Further, recall that in the device code, we have expression like

  for (int m = 0; m < Width/blockD; m++){

where we have Width divided by blockD. If you pick Width that is not dividable by blockD, program will return weird thing because it expects a integer coming out of this line of code, instead of some floats.
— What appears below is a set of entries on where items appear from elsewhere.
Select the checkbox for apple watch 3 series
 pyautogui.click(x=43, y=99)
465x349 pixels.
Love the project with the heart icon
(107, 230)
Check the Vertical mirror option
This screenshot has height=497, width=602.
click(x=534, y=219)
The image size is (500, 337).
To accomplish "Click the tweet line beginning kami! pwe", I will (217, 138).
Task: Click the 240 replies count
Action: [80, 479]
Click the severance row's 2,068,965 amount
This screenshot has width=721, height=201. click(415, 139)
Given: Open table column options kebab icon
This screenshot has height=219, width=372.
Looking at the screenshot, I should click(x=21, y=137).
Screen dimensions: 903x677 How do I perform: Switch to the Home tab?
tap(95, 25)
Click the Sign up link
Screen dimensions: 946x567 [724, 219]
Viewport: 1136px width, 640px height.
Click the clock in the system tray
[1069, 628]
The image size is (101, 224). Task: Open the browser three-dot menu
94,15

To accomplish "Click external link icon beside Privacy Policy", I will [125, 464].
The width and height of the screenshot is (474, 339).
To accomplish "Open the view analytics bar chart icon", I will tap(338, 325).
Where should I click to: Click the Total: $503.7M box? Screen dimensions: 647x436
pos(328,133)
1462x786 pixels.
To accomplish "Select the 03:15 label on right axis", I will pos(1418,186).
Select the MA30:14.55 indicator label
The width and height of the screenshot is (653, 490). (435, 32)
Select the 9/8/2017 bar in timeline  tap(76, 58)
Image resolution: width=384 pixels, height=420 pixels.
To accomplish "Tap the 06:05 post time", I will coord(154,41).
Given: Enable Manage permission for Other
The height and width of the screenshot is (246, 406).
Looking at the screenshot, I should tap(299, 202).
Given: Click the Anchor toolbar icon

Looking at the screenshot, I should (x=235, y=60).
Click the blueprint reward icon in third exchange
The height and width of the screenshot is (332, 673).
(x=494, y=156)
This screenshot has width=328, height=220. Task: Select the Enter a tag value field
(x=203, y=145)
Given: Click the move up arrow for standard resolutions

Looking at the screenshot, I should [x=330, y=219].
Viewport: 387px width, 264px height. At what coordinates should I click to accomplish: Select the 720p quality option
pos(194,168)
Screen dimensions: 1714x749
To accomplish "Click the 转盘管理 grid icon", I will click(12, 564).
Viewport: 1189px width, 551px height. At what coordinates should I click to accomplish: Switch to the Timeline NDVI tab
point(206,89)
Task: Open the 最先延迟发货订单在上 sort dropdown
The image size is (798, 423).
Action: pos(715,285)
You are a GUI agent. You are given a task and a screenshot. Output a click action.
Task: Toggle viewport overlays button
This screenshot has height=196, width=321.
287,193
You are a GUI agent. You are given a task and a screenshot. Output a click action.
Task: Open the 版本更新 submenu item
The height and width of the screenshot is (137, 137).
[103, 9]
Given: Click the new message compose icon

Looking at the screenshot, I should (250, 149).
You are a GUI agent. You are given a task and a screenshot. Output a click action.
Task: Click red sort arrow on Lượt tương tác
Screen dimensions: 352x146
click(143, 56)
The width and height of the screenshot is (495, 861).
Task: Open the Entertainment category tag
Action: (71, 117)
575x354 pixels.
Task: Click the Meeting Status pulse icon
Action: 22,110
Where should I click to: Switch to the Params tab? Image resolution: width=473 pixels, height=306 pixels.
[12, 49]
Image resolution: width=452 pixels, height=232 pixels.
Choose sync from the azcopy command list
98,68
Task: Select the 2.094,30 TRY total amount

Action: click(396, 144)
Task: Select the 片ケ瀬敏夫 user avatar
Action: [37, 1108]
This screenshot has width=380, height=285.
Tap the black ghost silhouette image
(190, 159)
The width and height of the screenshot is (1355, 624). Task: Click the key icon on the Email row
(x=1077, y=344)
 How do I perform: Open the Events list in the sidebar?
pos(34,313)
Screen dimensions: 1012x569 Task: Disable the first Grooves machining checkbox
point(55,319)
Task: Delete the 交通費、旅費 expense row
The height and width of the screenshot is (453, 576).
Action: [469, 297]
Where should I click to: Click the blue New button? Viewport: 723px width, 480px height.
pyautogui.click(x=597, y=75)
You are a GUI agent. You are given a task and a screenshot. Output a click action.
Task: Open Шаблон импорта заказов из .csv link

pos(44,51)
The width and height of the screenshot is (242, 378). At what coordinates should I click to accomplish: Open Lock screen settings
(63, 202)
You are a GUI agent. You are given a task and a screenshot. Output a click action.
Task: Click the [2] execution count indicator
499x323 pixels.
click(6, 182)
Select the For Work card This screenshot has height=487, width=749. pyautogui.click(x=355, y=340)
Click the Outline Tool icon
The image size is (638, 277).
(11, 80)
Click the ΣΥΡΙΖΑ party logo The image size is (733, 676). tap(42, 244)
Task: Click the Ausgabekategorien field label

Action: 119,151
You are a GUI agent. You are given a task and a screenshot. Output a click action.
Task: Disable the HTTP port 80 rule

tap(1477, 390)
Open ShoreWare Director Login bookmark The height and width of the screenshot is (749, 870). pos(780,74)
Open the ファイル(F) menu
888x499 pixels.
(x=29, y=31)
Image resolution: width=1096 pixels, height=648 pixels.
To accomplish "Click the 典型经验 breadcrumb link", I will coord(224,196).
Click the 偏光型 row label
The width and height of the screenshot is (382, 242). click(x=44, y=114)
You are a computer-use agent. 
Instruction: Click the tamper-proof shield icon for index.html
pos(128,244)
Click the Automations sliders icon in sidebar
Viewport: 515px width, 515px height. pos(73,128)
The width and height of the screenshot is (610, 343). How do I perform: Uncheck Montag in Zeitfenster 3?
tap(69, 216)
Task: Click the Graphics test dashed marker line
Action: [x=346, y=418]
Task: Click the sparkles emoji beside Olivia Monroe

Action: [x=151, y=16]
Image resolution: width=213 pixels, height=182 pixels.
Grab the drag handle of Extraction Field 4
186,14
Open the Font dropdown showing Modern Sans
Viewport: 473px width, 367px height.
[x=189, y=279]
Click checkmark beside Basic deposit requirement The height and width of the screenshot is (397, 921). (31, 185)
As this program is using 1024 as Width, we picked 32 as the blockD value. If you use 1000 instead if 1024 for Width and print out the result, you will see weird results. However, if you happen to have matrices with dimension of 1000, you should use 25 instead of 32 as the blockD value.

The Host Code

main(void){

    void MatrixMultiplication(float *, float *, float *, int);

    const int Width = 1024;

    int size = Width * Width * sizeof(float);
    float *M, *N, *P;   
    
    // allocate memory on the CPU
    M = (float*)malloc(size);
    N = (float*)malloc(size);
    P = (float*)malloc(size);

    // initialize the matrices
    for (int y=0; y<Width; y++) {
	    for (int x=0; x<Width; x++){
	   		M[y*Width + x] = x + y*Width;
       		N[y*Width + x] = x + y*Width; 
	   }
    }

    MatrixMultiplication(M, N, P, Width);

    // free the memory allocated on the CPU
    free( M );
    free( N );
    free( P );

    return 0;
}
__global__ void MatrixMulKernel(float* Md, float* Nd, float* Pd, int Width)
{
  // declare cache in the shared memory
  __shared__ float Mds[blockD][blockD];
  __shared__ float Nds[blockD][blockD];
 
  // keep track of column index of the Pd element using thread index
  int x = threadIdx.x + blockIdx.x * blockDim.x; // x is column
  // keep track of row index of the Pd element using thread index
  int y = threadIdx.y + blockIdx.y * blockDim.y; // y is row

  float Pvalue = 0;
  // Loop over the Md and Nd block dimension required to compute the Pd element
  for (int m = 0; m < Width/blockD; m++){
	
    // collaboratively loading of Md and Nd blocks into shared memory	 
    Mds[threadIdx.y][threadIdx.x] = Md[y * Width + (m * blockD + threadIdx.x)];
    Nds[threadIdx.y][threadIdx.x] = Md[(m * blockD + threadIdx.y) * Width + x];
    __syncthreads();
    
    // keep track of the running sum    
    for (int k = 0; k < blockD; k++)
      Pvalue += Mds[threadIdx.y][k] * Nds[k][threadIdx.x];
    __syncthreads();
  }
  
  // write back to the global memory
  Pd[y * Width + x] = Pvalue;
}

void MatrixMultiplication(float *M, float *N, float *P, int Width) {

    int size = Width * Width * sizeof(float);
    float *Md, *Nd, *Pd; 

    // capture start time
    cudaEvent_t     start, stop;
    HANDLE_ERROR( cudaEventCreate( &start ) );
    HANDLE_ERROR( cudaEventCreate( &stop ) );
    HANDLE_ERROR( cudaEventRecord( start, 0 ) );

    // allocate memory on the GPU
    HANDLE_ERROR( cudaMalloc((void**)&Md, size) );
    HANDLE_ERROR( cudaMalloc((void**)&Nd, size) );
    HANDLE_ERROR( cudaMalloc((void**)&Pd, size) );

    // transfer M and N to device memory
    HANDLE_ERROR( cudaMemcpy(Md, M, size, cudaMemcpyHostToDevice) );
    HANDLE_ERROR( cudaMemcpy(Nd, N, size, cudaMemcpyHostToDevice) );

    // kernel invocation code
    dim3 dimBlock(blockD, blockD);
    dim3 dimGrid(Width/blockD, Width/blockD);
    MatrixMulKernel<<<dimGrid, dimBlock>>>( Md, Nd, Pd, Width);

    // transfer P from device    
    HANDLE_ERROR( cudaMemcpy(P, Pd, size, cudaMemcpyDeviceToHost) );

    // get stop time, and display the timing results
    HANDLE_ERROR( cudaEventRecord( stop, 0 ) );
    HANDLE_ERROR( cudaEventSynchronize( stop ) );
    float   elapsedTime;
    HANDLE_ERROR( cudaEventElapsedTime( &elapsedTime,
                                        start, stop ) );
    printf( "Time to generate:  %3.1f ms\n", elapsedTime );

    // free the memory allocated on the GPU
    HANDLE_ERROR( cudaFree(Md) );
    HANDLE_ERROR( cudaFree(Nd) );
    HANDLE_ERROR( cudaFree(Pd) );

    // destroy events to free memory
    HANDLE_ERROR( cudaEventDestroy( start ) );
    HANDLE_ERROR( cudaEventDestroy( stop ) );
}

There is nothing worth mentioning in the host code because it is almost identical to what we had in the previous example.

Performance

While testing the performance, we used 1024 as Width same as the number used in the CPU baseline program. We conducted 5 tests and the results are below.

    1. 24.4 ms
    1. 24.2 ms
    1. 24.3 ms
    1. 24.4 ms
    1. 24.4 ms
  • Average: 24.34 ms

Compared the CPU program, our GPU program is 1664 times faster.